Kevin Durant, cestista statunitense, cinque stagioni nell’Oklahoma City Thunder, MVP 2013-2014.
Quando si arriva così in alto è facile correre il rischio di dimenticare le proprie origini, di lasciare indietro persone che hanno contribuito a renderti la stella che sei diventato. Facile perdersi nelle insidie del successo, nell’arroganza del “migliore”, nel narcisismo di sé.
“Quest’anno, per la prima volta da quando gioco, non ho messo il basket al primo posto: al primo posto per me c’era essere uomo”.
E Kevin Durant ha dimostrato di fronte al mondo che cosa significa essere uomo anche quando si è nella ristretta cerchia dei migliori atleti in circolazione.

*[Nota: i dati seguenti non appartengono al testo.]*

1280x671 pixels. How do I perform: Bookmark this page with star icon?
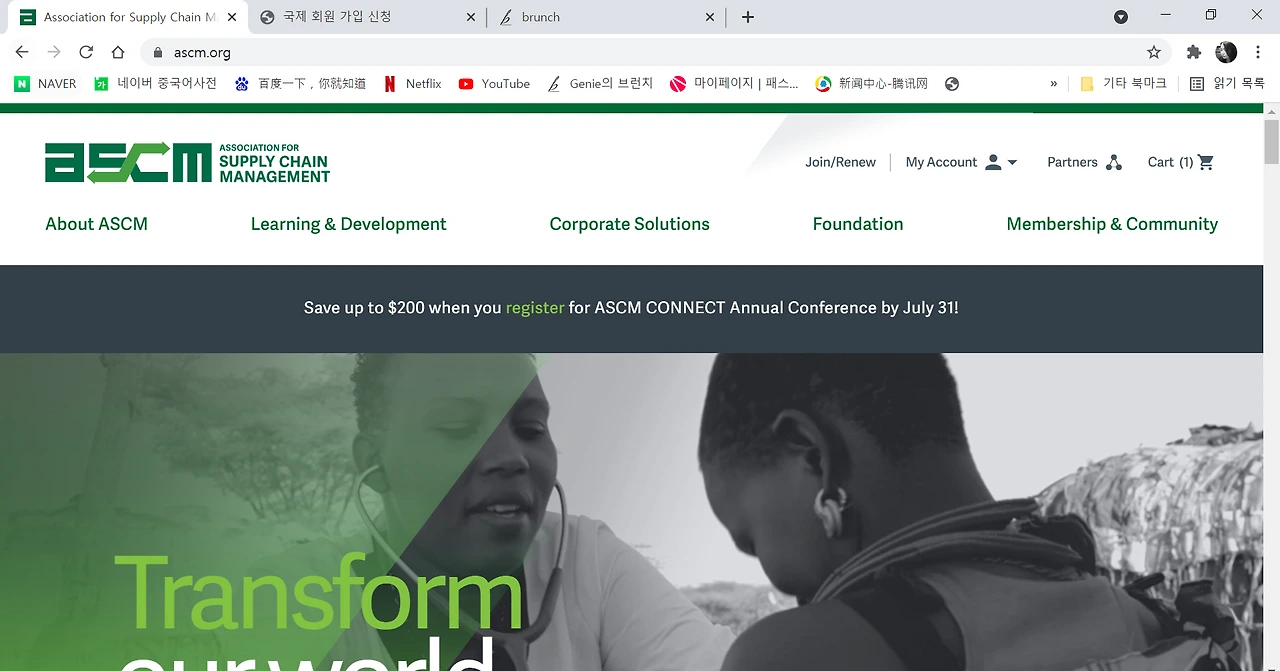[1153, 52]
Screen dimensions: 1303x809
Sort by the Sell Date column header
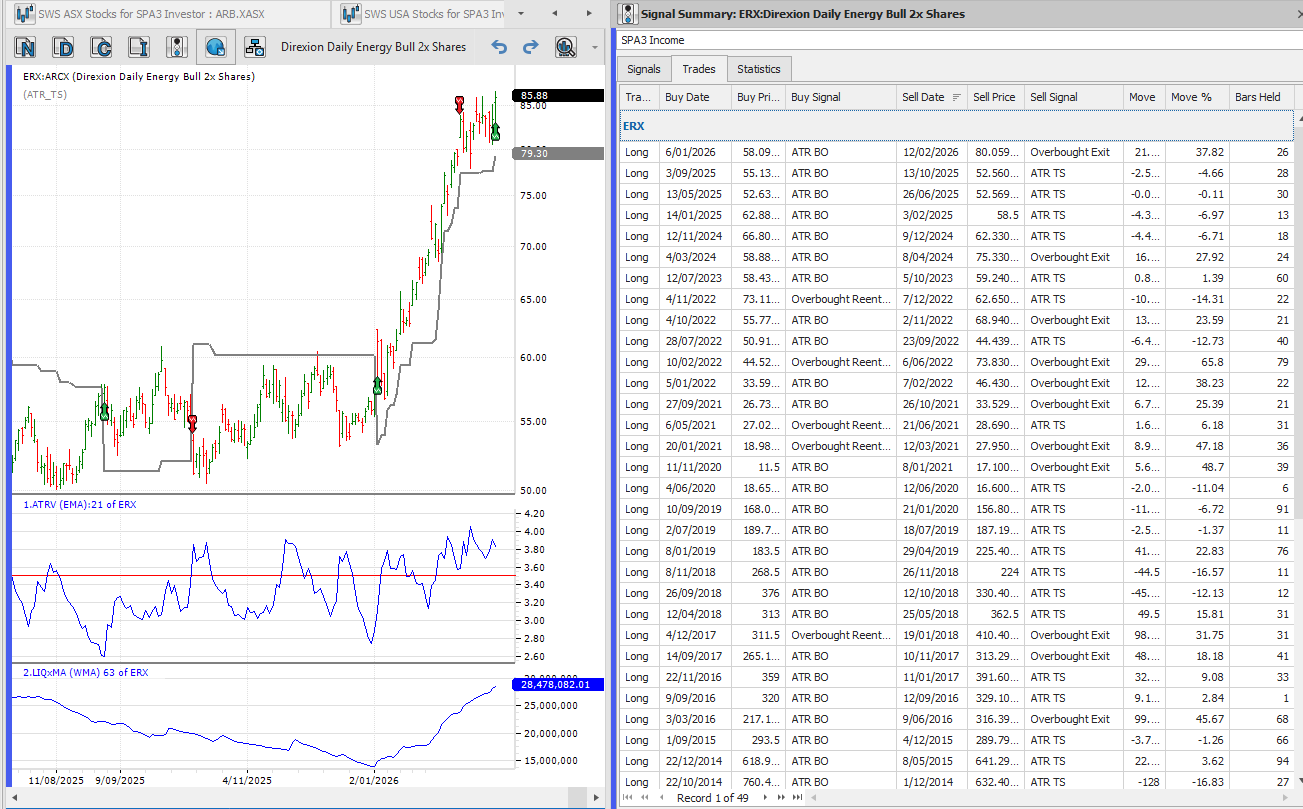click(924, 97)
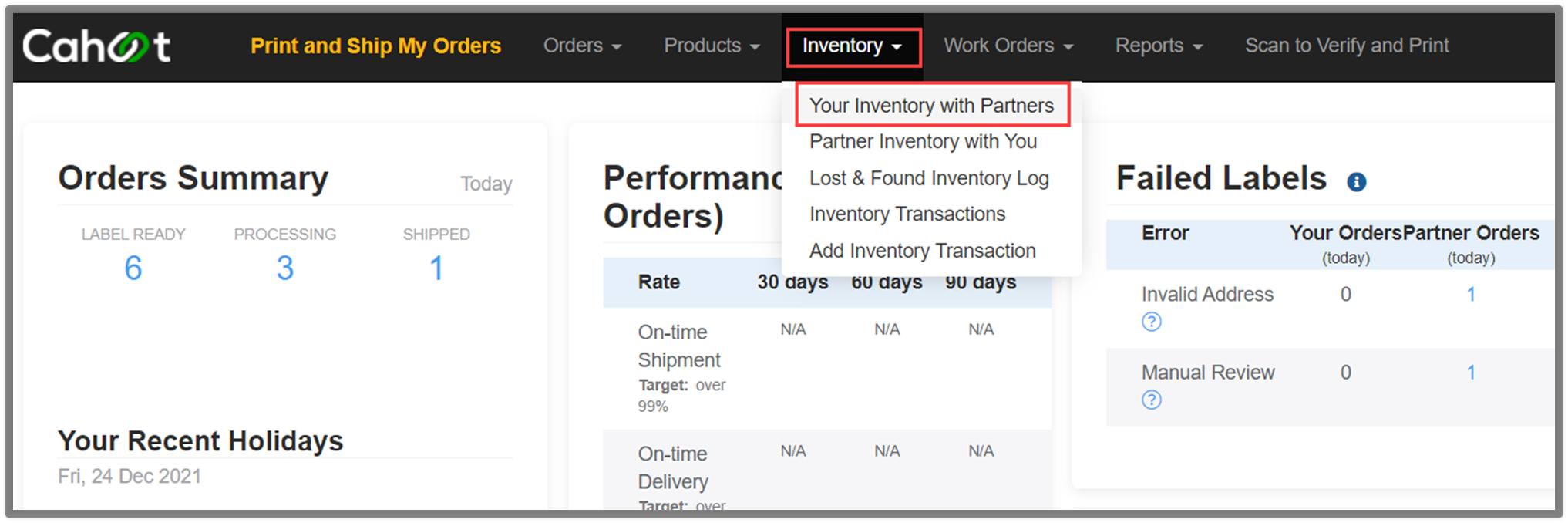Click the Failed Labels info icon

coord(1356,182)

Essere uomo è raggiungere l’obiettivo “guadagnandomi tutto, senza che nessuno mi desse qualcosa”; essere uomo è arrivare in cima con i piedi ben fissati alle radici su cui sono stati mossi i primi passi. E significa ammettere che un premio personale non esisterebbe se non fosse condiviso con quelle stesse radici. Fratelli, amici, Mamma: “sei riuscita a darci la speranza, togliendoci dalla strada, vestendoci e dandoci da mangiare mentre tu, spesso, andavi a dormire affamata. Tu ti sei sacrificata per noi. Il vero MVP sei tu”.
Parole forti, commosse, non atte semplicemente allo show, alla commozione generale. Parole che spogliano l’idolo della propria aura “cultuale” mettendo a nudo le debolezze legate ad un passato umile, difficile, ad un carattere forte che da solo, tuttavia non ce l’avrebbe fatta.
L’umiltà, “anticamera di tutte le perfezioni” (Marcel Aymé), è ciò che rende l’atleta campione e che fa del campione un uomo.
Come sosteneva Aristotele, “la dignità non consiste nel possedere onori, ma nella coscienza di meritarli”, nella coscienza di essere un MVP da sempre.
E se ora, a distanza di anni da un passato mai dimenticato, Kevin Durant possiede onori è solo grazie a quella grande dignità che gli ha permesso di meritarli.